Methods: Using a sequential exploratory design, listening sessions with 97 women experiencing homelessness were conducted across all eight service planning areas in LA County to inform survey planning and development. Then, a 78-question survey was fielded to women and nonbinary individuals experiencing homelessness across the county (N=586). Responses were weighted to align with 2022 countywide point-in-time count results to be representative of the current rate of women experiencing unsheltered and chronic homelessness.
Aligning with a community-engaged approach, a steering committee and advisory committee comprised of women with lived experiences of homelessness, providers, and homeless services authority staff provided input and feedback during each phase of the project. Committee members provided feedback on listening sessions and survey question domains and phrasing, identified additional areas of analytic inquiry, and contextualized findings within their lived personal and professional experiences. Virtual data walks – where key data and findings are presented to community members - were also conducted with people with lived experiences of homelessness, researchers, providers, and policymakers to further interpret and contextualize survey findings and inform recommendations.
Two-thirds of participants identified as Hispanic/Latino (34%) or Black or African American (32%). Most respondents identified as women (95%), 4% identified as a gender other than exclusively female or male, and 8% identified as transgender. About 20% of respondents identified as lesbian, gay, bisexual, or queer.
Findings: We found that respondents experienced long periods of homelessness, experienced complex trauma both before and during periods of homelessness, and that systems and programs had limitations to meeting respondent needs and preferences. Over 50% of respondents had experienced lifetime homelessness longer than three years and 57% had experienced more than one episode of homelessness. Nearly half (48%) of respondents had experienced DV/IVP in their lifetime, and within that group over 40% identified experiencing DV/IPV as a cause of homelessness. Over 40% of respondents expressed that they would prefer to access services in women-only settings. Participants faced significant barriers in accessing and using shelters including concerns around safety (54%) and privacy (45%).
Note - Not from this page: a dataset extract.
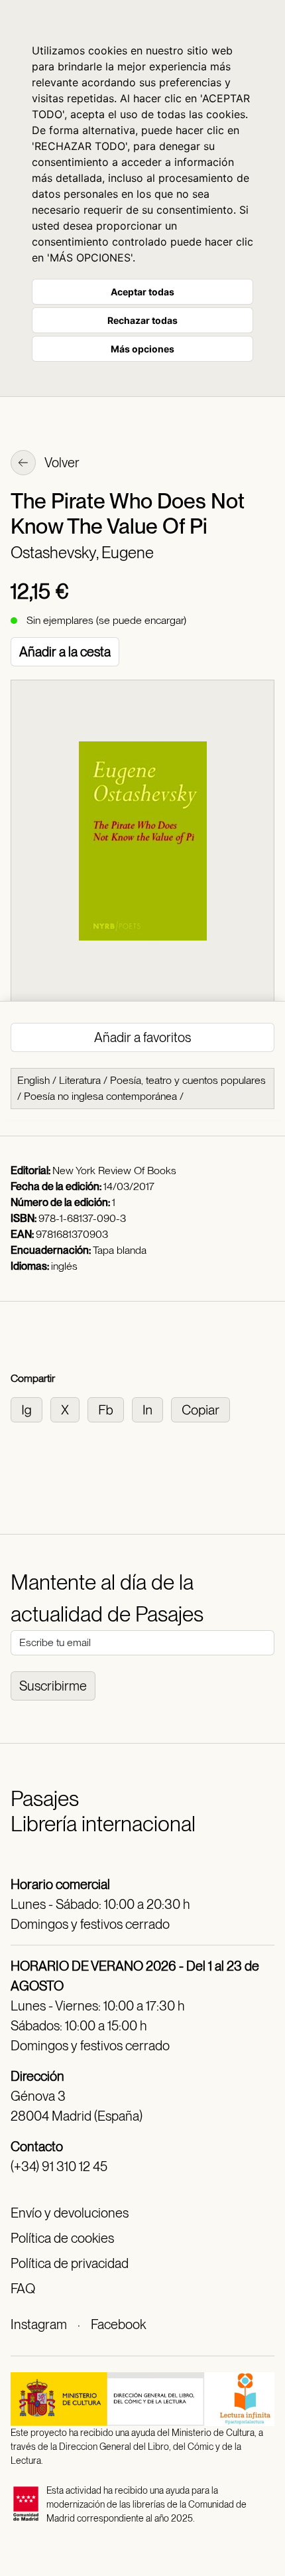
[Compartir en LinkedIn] (151, 1408)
Affordability (63%) and long waitlists for subsidized housing (56%) were identified as the most frequent barriers in accessing permanent housing.
Implications: Collaborating with communities – including people with lived experiences of homelessness – throughout the project allowed findings to be centered in community needs and preferences. As new solutions for reducing and ending homelessness are identified, policymakers and providers should aim to center women’s unique needs and preferences in developing transitional and permanent housing solutions.